[Dataset excerpt]

▶

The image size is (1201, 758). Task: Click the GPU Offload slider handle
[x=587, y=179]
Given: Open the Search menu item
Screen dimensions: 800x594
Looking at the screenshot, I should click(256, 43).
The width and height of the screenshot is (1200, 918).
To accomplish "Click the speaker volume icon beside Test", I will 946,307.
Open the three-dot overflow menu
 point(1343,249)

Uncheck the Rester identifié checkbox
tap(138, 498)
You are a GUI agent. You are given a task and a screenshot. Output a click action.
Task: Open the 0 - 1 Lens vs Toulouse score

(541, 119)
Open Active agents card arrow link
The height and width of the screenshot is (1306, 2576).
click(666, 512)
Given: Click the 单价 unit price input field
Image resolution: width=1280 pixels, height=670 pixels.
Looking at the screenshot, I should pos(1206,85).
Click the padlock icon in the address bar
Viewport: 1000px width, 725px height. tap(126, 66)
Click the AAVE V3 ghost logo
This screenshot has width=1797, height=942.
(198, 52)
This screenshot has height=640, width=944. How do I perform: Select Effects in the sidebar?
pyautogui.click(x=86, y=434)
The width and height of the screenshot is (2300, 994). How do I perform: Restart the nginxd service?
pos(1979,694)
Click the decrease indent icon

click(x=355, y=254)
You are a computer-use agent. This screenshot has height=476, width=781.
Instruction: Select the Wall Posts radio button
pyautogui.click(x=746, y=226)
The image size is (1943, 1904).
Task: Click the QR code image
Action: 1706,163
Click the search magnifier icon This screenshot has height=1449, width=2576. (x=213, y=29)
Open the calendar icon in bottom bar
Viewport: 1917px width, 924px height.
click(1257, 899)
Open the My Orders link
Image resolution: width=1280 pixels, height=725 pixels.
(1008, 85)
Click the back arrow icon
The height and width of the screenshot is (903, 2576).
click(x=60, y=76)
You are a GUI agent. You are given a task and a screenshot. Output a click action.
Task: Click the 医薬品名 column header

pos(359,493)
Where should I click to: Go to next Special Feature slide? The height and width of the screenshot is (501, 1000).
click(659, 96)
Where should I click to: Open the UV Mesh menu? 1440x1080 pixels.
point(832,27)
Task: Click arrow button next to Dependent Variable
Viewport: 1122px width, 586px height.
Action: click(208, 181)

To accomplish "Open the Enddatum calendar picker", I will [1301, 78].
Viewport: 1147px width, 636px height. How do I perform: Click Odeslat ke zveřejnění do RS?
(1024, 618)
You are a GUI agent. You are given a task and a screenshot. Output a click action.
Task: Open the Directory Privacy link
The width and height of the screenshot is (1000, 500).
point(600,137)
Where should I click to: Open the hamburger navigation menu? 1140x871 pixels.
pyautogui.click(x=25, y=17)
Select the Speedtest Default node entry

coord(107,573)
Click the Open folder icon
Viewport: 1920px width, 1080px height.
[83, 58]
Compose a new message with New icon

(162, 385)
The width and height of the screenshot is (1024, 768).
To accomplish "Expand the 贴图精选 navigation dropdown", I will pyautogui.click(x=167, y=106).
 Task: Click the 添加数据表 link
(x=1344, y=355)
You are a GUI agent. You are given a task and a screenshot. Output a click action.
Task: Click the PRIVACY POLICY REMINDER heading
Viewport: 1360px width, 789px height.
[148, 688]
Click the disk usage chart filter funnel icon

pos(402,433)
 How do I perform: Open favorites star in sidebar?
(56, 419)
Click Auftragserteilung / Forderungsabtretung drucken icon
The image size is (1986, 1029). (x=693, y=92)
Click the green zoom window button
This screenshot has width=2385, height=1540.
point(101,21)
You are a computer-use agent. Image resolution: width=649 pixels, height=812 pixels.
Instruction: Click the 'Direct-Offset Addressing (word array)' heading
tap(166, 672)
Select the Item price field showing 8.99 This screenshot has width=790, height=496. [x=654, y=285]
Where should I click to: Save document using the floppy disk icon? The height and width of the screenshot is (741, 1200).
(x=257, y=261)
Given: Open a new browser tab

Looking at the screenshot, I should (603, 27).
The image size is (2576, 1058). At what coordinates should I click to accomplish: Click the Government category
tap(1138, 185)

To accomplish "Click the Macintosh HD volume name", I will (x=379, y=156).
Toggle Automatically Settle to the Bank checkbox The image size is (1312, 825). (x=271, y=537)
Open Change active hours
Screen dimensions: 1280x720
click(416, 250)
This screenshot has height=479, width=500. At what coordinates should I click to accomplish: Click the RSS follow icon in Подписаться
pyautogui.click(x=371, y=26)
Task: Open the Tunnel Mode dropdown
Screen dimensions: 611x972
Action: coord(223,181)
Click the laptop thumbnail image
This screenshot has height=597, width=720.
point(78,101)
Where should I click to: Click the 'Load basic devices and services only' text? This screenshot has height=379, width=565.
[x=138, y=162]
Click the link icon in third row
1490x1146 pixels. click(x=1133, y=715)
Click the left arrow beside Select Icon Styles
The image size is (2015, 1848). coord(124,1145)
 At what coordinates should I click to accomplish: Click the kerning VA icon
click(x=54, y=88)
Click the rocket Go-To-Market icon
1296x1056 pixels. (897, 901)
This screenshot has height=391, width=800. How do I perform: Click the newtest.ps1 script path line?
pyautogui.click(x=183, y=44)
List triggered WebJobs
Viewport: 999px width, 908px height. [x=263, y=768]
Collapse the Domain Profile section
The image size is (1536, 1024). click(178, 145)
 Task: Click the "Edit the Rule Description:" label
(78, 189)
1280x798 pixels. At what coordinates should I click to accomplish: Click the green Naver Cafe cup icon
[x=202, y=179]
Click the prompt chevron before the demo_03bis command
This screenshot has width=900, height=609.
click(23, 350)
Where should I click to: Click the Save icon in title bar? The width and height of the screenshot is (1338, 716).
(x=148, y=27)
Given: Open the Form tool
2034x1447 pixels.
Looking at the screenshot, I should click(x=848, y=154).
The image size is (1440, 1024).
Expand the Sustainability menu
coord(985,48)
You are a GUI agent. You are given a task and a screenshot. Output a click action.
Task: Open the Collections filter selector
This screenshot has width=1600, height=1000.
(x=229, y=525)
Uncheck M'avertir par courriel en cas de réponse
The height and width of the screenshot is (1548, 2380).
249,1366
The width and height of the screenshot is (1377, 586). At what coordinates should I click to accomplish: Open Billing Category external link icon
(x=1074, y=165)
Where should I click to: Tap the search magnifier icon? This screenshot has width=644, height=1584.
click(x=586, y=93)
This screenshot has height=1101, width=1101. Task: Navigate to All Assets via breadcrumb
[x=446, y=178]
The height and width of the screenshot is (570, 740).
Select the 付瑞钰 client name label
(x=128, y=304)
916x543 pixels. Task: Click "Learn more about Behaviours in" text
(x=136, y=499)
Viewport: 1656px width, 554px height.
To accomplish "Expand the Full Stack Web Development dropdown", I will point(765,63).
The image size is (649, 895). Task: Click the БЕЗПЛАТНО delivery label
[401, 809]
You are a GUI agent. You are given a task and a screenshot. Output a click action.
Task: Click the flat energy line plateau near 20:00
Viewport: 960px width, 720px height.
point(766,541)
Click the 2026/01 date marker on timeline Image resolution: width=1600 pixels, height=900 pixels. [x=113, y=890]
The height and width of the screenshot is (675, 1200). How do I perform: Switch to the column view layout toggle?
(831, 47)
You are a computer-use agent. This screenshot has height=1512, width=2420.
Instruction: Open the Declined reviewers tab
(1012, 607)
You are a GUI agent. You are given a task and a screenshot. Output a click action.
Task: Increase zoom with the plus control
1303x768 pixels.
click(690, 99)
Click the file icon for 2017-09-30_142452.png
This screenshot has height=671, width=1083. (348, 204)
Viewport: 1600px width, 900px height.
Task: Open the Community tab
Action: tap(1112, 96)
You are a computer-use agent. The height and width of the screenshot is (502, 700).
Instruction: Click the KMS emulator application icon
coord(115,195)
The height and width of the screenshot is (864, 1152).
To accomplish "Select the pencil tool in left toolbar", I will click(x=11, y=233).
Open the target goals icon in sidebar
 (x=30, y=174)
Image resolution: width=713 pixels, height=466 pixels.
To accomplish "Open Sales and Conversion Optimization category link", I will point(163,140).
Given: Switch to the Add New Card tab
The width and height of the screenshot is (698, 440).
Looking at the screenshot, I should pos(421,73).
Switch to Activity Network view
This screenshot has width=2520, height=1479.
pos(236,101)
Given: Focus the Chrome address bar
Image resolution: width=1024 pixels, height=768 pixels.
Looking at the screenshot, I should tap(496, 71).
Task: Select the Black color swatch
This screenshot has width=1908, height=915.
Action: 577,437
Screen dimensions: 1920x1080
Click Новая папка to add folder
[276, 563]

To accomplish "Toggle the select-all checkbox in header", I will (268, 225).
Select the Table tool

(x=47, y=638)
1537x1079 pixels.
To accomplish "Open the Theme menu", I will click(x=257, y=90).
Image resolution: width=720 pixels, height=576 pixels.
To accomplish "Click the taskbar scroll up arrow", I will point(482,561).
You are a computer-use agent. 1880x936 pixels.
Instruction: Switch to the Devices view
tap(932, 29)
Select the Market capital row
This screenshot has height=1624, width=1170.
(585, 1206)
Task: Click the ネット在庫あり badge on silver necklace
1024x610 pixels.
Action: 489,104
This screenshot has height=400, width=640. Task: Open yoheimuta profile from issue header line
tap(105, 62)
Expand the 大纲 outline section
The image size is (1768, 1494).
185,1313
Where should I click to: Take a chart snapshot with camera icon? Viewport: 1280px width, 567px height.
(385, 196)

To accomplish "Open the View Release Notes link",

◀

> **What this task involves**:
Copy the data above verbatim, from the line with "Open the target goals icon in sidebar" up to and including the line with "(585, 1206)".

> **Response below**:
Open the target goals icon in sidebar
 (x=30, y=174)
Image resolution: width=713 pixels, height=466 pixels.
To accomplish "Open Sales and Conversion Optimization category link", I will point(163,140).
Given: Switch to the Add New Card tab
The width and height of the screenshot is (698, 440).
Looking at the screenshot, I should pos(421,73).
Switch to Activity Network view
This screenshot has width=2520, height=1479.
pos(236,101)
Given: Focus the Chrome address bar
Image resolution: width=1024 pixels, height=768 pixels.
Looking at the screenshot, I should tap(496, 71).
Task: Select the Black color swatch
This screenshot has width=1908, height=915.
Action: 577,437
Screen dimensions: 1920x1080
Click Новая папка to add folder
[276, 563]

To accomplish "Toggle the select-all checkbox in header", I will (268, 225).
Select the Table tool

(x=47, y=638)
1537x1079 pixels.
To accomplish "Open the Theme menu", I will click(x=257, y=90).
Image resolution: width=720 pixels, height=576 pixels.
To accomplish "Click the taskbar scroll up arrow", I will point(482,561).
You are a computer-use agent. 1880x936 pixels.
Instruction: Switch to the Devices view
tap(932, 29)
Select the Market capital row
This screenshot has height=1624, width=1170.
(585, 1206)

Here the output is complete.